Among the new programs funded at least in part by the spending plan, which was the subject of a public hearing prior to the board vote, are school security improvements, a new high school Project Lead the Way biomedical engineering class, an additional technology education teacher, 1,754 iPads and Chromebooks — one for every middle and high school student in the district — and on-going energy-saving capital improvement projects.
“Despite being a challenging budget, we’ve found a way to add a tech-ed teacher, include start-up costs of the Project Lead the Way program and provide funding for electronic devices for students,” Supt. Michael Weber said.
The budget appeared far more challenging in April when administrators predicted the district would face the largest structural deficit it has seen in years, in large part because Gov. Scott Walker’s proposed 2013-15 state budget seeks to keep the revenue cap for general school district operations — the amount of money schools can collect in state aid and local property taxes — flat for two years.
Two months later, the district unveiled a plan that combines reductions in costs such as utilities and health insurance with staffing changes that administrators said won’t affect core programs.
A significant factor was a reduction of nearly half of a projected 10% Humana health insurance increase that will save about $100,000.
The district also expects to realize an estimated $75,000 in energy savings.
In terms of staffing, the board does not plan to fill a vacant elementary school teaching position, as well as several part-time positions that equal another full-time teaching position.
Staffing for less-popular extracurricular activities will also be reduced, as will funding for overload classes — additional sections of courses added due to demand — at the high school.
In addition, the district will not fill a math consultant position or contract for those services resulting in a savings of about $45,000, Weber said. Administrators didn’t find a candidate to fill the position, so the money budgeted was used to pay for consultant services this school year.
Also helping to balance the budget is a little more room under the district’s revenue limit granted by the state because of declining enrollment.
“Overall, it’s a pretty positive picture,” Director of Business Services Jim Froemming said. “But this is very, very preliminary. Things always change between now and October.”
October is when the board approves the final budget and tax levy, and until then the exact amount of money the district has to spend and the tax implications won’t be known.
Administrators described the preliminary budget as a worst-case scenario and expect it will improve. If they are correct, the district will revise the budget by first reconsidering staffing decisions, Weber said.
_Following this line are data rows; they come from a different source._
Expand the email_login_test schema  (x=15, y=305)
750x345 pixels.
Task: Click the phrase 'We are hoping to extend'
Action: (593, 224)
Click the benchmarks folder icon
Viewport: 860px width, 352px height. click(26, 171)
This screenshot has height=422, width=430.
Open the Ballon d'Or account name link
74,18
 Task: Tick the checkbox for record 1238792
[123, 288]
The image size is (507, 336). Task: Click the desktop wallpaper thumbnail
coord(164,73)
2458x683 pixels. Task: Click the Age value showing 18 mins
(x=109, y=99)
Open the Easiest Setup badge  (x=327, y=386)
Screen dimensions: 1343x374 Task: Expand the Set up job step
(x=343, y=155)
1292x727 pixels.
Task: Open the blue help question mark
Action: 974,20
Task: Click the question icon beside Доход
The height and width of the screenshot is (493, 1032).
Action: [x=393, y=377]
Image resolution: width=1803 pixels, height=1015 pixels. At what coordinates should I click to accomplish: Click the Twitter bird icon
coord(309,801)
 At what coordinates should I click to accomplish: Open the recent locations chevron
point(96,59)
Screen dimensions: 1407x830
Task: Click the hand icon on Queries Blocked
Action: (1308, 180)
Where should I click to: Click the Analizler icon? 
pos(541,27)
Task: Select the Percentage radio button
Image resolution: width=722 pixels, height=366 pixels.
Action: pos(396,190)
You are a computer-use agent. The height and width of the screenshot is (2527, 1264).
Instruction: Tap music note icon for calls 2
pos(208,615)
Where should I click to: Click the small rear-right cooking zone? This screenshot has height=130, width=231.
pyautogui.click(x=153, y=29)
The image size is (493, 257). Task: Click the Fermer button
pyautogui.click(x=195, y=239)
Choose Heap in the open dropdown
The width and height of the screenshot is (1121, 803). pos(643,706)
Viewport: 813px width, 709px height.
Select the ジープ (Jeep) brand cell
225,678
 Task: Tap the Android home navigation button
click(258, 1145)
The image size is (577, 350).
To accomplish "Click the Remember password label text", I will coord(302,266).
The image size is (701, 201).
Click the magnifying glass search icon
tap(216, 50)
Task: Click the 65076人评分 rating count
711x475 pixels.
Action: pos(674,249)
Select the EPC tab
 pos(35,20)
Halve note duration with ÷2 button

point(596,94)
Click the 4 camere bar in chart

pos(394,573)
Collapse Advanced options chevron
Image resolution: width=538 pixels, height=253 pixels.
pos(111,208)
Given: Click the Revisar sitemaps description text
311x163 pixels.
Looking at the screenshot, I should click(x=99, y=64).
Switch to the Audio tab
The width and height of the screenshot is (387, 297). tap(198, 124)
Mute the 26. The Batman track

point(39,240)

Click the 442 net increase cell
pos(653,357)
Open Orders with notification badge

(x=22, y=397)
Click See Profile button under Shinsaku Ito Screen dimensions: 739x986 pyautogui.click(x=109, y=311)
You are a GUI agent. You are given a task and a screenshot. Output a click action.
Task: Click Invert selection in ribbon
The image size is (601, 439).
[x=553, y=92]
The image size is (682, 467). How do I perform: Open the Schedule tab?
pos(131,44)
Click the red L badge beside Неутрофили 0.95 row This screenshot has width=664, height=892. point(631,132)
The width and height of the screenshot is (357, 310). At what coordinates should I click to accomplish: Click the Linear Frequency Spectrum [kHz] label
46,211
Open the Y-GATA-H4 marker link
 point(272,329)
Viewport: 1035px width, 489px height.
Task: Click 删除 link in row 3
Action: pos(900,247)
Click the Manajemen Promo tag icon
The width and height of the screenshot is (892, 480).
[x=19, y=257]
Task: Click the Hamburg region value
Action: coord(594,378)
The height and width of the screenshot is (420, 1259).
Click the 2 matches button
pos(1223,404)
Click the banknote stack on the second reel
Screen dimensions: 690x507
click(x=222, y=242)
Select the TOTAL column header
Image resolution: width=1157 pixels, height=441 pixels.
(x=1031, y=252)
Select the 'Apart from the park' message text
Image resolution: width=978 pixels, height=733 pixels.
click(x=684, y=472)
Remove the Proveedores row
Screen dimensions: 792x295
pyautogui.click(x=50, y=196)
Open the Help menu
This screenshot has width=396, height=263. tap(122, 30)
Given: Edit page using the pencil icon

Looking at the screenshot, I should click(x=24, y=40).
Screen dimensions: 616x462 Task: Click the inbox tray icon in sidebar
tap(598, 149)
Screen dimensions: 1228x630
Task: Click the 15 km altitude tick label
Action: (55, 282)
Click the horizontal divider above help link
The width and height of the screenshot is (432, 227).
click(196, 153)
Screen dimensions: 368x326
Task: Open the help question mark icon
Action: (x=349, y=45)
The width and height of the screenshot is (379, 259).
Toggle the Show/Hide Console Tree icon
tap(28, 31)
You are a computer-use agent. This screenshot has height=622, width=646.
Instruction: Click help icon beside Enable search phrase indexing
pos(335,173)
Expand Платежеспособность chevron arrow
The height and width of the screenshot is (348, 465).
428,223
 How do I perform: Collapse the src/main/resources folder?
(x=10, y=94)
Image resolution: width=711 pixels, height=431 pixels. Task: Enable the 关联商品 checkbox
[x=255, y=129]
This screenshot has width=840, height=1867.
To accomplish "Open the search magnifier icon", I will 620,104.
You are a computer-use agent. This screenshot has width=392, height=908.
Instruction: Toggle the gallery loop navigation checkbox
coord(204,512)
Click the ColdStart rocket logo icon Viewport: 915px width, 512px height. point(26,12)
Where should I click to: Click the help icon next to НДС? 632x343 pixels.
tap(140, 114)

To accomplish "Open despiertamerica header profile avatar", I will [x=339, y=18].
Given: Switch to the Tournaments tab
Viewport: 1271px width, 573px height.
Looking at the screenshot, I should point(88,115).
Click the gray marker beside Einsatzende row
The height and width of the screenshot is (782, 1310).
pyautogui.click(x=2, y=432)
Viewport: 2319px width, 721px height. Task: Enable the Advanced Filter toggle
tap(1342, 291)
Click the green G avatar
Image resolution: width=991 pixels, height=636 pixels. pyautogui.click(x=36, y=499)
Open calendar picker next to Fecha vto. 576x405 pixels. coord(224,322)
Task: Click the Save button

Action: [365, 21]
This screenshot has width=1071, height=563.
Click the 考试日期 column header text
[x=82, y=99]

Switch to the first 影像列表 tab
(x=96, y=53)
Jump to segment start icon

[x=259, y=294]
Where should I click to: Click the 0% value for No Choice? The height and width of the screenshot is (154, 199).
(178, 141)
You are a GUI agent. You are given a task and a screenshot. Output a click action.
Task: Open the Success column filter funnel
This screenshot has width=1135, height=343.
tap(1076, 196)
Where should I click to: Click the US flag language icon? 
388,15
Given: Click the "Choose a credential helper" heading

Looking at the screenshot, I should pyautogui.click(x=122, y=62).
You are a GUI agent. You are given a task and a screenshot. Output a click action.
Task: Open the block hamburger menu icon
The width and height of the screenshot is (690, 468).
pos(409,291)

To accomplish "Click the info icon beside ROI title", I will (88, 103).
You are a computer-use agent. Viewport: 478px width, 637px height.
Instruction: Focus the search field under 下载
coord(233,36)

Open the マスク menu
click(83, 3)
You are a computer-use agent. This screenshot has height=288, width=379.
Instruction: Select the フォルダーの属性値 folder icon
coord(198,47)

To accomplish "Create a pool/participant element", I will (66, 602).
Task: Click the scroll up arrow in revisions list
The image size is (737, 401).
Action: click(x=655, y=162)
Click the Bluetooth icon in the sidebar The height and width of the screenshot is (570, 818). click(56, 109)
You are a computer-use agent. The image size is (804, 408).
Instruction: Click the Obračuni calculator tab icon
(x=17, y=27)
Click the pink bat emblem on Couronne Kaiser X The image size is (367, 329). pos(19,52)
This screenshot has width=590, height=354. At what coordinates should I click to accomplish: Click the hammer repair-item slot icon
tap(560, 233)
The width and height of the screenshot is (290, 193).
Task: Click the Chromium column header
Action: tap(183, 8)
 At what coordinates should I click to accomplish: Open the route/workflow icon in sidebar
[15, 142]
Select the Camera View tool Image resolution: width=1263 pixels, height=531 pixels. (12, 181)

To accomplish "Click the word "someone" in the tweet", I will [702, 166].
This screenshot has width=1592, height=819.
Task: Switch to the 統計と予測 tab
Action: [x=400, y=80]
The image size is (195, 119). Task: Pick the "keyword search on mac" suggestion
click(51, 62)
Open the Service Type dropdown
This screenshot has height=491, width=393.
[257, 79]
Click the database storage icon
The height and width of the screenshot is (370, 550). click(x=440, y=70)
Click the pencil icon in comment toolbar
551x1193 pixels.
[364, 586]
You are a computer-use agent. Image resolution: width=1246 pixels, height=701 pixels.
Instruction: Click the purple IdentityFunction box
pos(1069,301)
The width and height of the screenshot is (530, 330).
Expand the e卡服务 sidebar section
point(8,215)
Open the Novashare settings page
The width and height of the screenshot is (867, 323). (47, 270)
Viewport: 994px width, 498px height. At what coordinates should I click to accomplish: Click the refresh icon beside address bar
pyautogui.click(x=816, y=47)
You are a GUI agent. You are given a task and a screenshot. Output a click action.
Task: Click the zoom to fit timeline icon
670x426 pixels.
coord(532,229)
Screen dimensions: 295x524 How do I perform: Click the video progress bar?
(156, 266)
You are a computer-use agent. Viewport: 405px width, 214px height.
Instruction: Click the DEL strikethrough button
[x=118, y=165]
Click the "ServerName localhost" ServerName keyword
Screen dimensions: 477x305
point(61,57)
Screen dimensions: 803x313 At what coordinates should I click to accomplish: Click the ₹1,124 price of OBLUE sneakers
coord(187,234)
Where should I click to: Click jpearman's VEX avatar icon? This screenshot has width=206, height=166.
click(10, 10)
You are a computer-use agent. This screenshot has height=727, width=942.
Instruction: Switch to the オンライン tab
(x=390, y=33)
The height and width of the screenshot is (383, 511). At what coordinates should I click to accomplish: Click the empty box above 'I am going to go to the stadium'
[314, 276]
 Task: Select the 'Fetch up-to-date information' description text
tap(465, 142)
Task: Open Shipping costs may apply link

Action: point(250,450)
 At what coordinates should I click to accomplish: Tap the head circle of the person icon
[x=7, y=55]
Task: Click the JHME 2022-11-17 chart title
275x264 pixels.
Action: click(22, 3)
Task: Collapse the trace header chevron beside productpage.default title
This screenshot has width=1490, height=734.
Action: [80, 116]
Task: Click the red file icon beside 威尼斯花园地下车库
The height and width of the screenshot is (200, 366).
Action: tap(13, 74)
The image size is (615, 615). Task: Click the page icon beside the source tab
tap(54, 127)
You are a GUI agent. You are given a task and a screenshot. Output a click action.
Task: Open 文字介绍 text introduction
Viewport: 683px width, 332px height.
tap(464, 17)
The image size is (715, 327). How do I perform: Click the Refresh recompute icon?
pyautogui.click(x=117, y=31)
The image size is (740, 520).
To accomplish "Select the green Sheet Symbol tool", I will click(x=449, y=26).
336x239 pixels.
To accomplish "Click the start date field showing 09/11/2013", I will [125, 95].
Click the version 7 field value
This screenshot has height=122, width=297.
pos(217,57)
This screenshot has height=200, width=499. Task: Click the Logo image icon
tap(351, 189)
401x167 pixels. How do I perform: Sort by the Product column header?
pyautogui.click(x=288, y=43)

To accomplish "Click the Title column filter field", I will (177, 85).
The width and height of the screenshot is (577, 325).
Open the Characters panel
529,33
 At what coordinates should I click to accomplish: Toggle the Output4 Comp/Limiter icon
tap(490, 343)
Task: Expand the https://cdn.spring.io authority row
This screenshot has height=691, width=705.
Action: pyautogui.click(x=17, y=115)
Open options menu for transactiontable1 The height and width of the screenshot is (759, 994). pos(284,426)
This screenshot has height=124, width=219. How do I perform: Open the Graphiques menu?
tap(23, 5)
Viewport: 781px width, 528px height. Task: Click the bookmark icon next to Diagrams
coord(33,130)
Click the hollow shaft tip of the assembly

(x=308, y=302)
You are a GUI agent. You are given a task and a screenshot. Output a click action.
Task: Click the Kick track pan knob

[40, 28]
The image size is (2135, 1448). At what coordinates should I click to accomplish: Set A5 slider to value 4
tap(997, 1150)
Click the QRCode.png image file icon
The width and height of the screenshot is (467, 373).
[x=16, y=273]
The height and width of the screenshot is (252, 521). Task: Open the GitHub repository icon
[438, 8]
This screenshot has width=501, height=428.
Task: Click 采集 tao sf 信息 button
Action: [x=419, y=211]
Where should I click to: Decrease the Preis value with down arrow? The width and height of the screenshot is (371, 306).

What is not likely to change is the district’s commitment to new programs, which would be funded through a number of sources in the budget.
The school security initiative, which involves improvements at each of the elementary schools, including a remodeling project at Lincoln Elementary School, is to be funded with about $200,000 from the fund equity, the district’s saving account.
Another $25,000 from the fund equity account will be used to pay for start-up costs associated with the Project Lead the Way biomedical engineering course.
At the end of this month, the district will have a fund equity balance of $4.8 million — roughly 15% of its general operating budget, Froemming said.
Most of the money for the purchase of student iPads and Chromebooks — part of a $1 million technology initiative — is coming from a federal grant and was included in this school year’s budget. Some funding for the program, including proceeds from a proposed increase in the student technology fee, is included in the 2013-14 budget.
The $1.8 million energy-saving initiative, which includes projects ranging from the replacement of boilers to the installation of high-efficiency lights in district buildings, will cost the district about $195,000 a year in annual loan payments through the 2021-22 school year.
The district invested $400,000 from fund equity in the project and borrowed the balance last year. The debt is not controlled by the revenue limits, which means the district can increase its property tax levy to pay it.
With the proposed state budget in flux and without property value calculations, the district’s tax predictions are an educated guess, administrators said.
As it stands now, the district is predicting a 0.2% increase in the property tax levy and rate. Theoretically, that would increase the average school tax bill by $4 or $5.